▸ **Brief**: Among the entries below, take the line with "How do I perform: Click the green" and the line with "Open the Columnas", and output them and every line between them exactly, with nothing else.

[Saved entries]

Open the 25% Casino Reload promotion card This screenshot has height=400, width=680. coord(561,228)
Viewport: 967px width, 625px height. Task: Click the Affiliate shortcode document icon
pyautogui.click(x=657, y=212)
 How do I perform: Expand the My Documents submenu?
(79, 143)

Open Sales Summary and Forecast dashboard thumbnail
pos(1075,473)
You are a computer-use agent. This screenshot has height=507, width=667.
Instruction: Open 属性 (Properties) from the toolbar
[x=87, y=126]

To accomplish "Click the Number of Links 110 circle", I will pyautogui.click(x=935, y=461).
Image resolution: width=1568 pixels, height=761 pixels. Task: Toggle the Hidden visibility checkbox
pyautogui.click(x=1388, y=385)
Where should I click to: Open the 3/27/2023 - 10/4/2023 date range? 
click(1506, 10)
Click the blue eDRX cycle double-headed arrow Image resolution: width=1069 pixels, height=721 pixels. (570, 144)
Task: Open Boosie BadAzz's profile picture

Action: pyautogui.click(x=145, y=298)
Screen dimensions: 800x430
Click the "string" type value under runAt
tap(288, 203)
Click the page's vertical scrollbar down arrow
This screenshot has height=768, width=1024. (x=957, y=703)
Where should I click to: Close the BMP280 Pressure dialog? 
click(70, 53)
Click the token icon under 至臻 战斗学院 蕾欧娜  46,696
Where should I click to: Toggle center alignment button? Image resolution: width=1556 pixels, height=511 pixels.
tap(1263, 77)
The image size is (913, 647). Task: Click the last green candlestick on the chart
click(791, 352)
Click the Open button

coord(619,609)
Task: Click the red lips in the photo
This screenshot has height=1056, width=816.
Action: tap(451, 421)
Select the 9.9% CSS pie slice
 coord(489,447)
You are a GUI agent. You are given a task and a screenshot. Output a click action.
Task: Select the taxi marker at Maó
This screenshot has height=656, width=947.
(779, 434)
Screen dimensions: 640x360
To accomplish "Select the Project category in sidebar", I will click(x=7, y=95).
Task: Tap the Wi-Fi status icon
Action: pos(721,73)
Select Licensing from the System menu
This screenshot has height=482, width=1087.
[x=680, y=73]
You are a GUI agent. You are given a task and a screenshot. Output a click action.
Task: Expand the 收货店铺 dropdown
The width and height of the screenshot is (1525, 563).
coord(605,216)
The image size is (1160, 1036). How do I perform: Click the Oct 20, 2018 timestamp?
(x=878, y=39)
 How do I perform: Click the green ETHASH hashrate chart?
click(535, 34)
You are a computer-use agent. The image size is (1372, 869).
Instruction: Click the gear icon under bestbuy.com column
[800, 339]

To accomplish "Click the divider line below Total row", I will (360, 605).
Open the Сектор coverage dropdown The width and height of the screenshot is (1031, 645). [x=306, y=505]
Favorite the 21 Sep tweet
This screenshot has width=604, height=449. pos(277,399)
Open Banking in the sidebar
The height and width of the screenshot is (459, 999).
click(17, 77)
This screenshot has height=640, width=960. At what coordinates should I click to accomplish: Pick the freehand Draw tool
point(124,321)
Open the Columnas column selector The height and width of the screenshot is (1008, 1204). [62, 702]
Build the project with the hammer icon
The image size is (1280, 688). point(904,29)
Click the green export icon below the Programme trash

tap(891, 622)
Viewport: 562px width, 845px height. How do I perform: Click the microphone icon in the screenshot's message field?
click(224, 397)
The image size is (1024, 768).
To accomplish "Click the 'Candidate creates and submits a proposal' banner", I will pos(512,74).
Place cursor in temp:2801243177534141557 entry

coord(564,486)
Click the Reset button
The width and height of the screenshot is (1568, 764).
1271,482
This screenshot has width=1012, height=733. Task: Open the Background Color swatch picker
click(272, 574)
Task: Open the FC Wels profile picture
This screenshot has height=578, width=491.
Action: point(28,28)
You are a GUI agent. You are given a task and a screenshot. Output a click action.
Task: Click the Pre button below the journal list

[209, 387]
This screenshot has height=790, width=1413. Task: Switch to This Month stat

▸ **Output of the exercise**:
 How do I perform: Click the green ETHASH hashrate chart?
click(535, 34)
You are a computer-use agent. The image size is (1372, 869).
Instruction: Click the gear icon under bestbuy.com column
[800, 339]

To accomplish "Click the divider line below Total row", I will (360, 605).
Open the Сектор coverage dropdown The width and height of the screenshot is (1031, 645). [x=306, y=505]
Favorite the 21 Sep tweet
This screenshot has width=604, height=449. pos(277,399)
Open Banking in the sidebar
The height and width of the screenshot is (459, 999).
click(17, 77)
This screenshot has height=640, width=960. At what coordinates should I click to accomplish: Pick the freehand Draw tool
point(124,321)
Open the Columnas column selector The height and width of the screenshot is (1008, 1204). [62, 702]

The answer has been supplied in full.